What you should do:
Identify each line below that contains the word "computer", and copy it out.

Input data:
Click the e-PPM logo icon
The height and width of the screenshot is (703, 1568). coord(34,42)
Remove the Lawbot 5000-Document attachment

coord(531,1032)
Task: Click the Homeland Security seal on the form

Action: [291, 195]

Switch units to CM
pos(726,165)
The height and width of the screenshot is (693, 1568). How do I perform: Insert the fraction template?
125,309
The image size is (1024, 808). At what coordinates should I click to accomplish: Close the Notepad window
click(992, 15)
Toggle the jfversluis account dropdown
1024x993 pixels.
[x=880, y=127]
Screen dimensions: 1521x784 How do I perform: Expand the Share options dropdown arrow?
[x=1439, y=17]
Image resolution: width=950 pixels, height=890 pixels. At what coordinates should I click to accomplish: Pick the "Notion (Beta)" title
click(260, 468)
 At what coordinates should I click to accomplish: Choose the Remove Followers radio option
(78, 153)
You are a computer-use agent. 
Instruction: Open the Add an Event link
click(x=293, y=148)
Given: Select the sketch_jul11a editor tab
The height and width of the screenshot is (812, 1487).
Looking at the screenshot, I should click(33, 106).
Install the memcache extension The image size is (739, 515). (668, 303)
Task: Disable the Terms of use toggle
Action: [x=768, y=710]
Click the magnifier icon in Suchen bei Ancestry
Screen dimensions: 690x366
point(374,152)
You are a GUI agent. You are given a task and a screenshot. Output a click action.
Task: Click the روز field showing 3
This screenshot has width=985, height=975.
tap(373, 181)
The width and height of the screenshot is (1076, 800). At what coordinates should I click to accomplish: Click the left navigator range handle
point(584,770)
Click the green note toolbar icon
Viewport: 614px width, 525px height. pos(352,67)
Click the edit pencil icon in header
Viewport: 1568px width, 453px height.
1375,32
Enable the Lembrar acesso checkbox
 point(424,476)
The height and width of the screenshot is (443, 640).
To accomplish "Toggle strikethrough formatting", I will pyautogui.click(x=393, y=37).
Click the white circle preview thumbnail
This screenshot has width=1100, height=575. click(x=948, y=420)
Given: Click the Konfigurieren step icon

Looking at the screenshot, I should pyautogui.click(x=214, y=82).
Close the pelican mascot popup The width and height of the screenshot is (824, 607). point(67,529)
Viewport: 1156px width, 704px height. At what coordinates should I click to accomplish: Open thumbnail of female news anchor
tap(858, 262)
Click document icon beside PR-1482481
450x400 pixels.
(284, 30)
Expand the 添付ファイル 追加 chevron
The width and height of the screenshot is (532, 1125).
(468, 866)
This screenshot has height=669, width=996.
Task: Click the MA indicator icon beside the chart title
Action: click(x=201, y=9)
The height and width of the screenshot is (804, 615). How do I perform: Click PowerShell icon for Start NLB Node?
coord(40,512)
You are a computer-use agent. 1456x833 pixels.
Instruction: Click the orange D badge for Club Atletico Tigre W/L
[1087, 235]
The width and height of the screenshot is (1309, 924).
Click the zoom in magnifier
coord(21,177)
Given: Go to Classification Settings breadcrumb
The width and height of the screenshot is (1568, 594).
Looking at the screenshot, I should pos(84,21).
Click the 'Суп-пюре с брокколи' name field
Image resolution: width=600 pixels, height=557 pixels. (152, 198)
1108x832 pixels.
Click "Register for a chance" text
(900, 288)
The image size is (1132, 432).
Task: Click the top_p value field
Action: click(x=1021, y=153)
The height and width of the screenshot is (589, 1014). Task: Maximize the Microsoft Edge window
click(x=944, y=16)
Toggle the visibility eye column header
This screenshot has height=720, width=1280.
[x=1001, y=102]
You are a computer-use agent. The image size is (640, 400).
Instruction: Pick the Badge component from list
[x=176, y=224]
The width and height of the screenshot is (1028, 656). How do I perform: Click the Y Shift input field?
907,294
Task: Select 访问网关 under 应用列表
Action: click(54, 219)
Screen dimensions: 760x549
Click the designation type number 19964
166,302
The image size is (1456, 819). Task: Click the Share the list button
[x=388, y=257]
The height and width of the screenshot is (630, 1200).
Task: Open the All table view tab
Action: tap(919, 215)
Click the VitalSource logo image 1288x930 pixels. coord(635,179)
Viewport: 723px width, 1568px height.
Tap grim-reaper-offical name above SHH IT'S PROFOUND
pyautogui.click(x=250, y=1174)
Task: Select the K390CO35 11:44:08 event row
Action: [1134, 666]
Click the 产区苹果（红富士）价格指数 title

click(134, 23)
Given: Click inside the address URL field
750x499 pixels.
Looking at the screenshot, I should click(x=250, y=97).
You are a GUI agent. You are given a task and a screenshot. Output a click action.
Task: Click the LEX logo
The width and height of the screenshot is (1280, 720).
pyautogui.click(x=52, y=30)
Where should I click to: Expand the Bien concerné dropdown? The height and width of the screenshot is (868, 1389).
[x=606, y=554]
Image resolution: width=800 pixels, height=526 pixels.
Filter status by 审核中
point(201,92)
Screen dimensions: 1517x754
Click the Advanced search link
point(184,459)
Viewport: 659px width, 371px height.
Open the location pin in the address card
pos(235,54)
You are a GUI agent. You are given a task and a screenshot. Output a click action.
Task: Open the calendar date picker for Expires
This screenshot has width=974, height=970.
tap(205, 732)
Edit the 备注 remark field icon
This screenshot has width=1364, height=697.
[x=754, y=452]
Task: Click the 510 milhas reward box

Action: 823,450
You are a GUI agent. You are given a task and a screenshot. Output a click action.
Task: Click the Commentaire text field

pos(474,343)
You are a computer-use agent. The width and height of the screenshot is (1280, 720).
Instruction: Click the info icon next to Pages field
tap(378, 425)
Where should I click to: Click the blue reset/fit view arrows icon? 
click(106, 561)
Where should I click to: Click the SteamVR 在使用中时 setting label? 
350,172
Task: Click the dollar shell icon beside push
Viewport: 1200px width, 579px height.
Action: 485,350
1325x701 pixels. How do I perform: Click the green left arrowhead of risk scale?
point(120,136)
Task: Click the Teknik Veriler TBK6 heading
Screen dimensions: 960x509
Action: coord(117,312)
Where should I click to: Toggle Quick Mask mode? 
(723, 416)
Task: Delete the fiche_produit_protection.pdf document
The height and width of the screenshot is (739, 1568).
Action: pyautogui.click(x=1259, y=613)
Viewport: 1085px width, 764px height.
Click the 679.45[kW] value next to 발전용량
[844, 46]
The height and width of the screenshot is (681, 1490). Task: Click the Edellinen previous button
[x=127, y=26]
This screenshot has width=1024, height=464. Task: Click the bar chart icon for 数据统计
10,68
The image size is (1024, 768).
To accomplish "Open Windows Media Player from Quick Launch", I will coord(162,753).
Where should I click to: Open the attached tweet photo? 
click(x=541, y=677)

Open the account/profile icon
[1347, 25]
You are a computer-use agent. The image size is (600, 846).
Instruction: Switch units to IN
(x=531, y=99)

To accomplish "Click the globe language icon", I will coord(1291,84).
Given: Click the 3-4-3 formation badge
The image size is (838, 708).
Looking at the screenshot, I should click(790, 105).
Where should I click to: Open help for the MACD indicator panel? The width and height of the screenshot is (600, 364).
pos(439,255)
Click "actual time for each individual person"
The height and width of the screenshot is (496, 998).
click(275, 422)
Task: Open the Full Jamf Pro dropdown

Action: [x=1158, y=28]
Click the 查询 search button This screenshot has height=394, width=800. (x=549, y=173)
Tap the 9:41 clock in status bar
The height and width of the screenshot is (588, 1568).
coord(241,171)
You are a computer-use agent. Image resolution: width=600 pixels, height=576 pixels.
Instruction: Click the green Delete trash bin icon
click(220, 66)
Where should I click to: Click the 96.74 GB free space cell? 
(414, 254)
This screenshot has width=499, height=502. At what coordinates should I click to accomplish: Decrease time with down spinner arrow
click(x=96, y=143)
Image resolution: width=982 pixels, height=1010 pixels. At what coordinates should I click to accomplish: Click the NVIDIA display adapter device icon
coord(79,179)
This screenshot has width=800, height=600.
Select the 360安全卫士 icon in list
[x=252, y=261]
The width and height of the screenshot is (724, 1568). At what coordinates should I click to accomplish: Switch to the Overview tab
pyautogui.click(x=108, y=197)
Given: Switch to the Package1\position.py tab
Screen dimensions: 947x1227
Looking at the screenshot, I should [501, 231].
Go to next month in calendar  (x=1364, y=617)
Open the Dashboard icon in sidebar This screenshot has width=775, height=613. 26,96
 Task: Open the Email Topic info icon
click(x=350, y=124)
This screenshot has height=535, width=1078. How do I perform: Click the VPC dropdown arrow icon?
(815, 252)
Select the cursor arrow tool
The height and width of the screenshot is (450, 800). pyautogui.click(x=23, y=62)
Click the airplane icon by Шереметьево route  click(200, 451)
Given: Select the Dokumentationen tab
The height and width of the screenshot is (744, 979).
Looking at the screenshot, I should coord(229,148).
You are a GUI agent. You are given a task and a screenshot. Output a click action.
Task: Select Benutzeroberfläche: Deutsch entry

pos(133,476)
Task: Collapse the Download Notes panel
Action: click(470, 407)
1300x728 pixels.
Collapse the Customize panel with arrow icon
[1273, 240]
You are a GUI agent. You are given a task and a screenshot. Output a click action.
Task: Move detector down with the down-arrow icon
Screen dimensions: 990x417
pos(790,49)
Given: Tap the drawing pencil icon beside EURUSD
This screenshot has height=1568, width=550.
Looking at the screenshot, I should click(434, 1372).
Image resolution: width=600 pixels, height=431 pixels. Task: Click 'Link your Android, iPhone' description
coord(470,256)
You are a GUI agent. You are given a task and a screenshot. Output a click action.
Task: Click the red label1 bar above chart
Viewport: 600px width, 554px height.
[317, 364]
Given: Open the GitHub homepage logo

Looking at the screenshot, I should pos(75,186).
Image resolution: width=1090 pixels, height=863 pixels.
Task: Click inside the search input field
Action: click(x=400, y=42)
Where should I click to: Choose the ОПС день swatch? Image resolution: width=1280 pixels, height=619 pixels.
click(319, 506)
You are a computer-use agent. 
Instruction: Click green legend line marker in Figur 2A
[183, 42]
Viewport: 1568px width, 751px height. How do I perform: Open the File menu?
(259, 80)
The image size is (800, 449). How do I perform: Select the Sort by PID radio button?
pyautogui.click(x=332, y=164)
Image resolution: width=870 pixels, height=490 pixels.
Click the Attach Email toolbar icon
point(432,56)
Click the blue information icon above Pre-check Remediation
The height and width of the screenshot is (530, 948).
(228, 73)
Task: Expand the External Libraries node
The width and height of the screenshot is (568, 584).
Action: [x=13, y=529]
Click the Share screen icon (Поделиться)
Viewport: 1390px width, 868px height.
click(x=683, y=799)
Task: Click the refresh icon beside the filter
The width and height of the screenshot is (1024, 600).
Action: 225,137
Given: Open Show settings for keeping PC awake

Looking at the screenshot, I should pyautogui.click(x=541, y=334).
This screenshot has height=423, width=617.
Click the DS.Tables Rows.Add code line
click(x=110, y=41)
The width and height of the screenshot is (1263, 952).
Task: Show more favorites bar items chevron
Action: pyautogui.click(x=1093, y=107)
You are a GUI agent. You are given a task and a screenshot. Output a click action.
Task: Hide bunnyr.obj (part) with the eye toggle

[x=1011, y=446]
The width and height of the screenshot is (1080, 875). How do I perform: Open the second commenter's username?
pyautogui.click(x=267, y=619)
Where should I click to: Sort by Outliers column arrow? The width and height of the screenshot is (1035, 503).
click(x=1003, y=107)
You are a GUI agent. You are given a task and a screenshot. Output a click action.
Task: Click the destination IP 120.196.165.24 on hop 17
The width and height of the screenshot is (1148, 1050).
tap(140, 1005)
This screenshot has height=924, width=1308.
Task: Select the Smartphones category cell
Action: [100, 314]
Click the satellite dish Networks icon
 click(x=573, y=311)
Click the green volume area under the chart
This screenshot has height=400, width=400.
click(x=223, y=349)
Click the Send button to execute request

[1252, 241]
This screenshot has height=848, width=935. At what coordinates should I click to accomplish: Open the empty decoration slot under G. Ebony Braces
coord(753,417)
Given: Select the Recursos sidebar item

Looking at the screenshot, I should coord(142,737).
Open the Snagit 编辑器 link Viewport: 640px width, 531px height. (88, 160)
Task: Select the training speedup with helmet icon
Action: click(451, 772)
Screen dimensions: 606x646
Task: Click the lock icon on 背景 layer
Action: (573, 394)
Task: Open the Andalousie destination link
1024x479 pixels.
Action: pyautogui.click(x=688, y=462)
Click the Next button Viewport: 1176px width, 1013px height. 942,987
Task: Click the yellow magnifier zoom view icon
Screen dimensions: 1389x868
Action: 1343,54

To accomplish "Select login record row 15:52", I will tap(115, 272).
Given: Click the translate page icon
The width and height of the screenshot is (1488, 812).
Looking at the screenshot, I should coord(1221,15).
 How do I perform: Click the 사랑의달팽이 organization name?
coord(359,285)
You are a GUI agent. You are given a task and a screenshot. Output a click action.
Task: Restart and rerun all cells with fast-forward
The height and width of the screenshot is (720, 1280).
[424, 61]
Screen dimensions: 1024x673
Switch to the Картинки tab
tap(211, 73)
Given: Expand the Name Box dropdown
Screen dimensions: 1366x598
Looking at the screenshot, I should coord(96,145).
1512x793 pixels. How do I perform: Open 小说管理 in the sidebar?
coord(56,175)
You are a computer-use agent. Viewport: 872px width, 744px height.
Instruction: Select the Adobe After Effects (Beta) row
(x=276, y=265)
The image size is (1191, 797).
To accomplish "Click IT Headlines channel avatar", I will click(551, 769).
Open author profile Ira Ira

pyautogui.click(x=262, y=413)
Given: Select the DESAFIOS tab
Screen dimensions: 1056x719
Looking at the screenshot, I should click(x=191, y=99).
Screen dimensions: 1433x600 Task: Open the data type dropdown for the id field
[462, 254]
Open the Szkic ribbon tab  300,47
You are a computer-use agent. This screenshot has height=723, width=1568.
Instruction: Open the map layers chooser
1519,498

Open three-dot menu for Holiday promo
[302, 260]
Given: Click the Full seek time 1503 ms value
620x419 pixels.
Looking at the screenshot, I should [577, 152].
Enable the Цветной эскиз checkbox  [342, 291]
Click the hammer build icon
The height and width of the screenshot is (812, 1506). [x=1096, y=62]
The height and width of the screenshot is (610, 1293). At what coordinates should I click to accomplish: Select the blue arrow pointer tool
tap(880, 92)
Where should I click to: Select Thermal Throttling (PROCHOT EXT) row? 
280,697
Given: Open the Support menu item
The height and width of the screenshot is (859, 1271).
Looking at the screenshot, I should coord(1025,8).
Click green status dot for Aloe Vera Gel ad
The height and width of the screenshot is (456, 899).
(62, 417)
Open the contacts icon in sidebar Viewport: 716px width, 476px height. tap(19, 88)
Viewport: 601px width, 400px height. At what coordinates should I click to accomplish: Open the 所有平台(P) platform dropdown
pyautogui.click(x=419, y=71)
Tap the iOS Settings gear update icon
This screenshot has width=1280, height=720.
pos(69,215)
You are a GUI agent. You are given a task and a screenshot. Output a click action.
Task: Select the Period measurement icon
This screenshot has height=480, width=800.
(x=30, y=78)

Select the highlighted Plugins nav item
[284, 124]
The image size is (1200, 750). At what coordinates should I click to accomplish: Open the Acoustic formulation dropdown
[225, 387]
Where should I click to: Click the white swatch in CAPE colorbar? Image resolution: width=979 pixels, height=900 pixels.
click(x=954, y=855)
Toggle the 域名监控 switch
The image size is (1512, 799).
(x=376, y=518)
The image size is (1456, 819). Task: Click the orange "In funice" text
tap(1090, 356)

Written answer:
You are a computer-use agent. 
You are a computer-use agent. 1456x833 pixels.
You are a computer-use agent. The image size is (640, 400).
You are a computer-use agent. The width and height of the screenshot is (1280, 720).
You are a computer-use agent. The image size is (600, 846).
You are a computer-use agent. Image resolution: width=600 pixels, height=576 pixels.
You are a computer-use agent. 
You are a computer-use agent. Viewport: 872px width, 744px height.
You are a computer-use agent. This screenshot has height=723, width=1568.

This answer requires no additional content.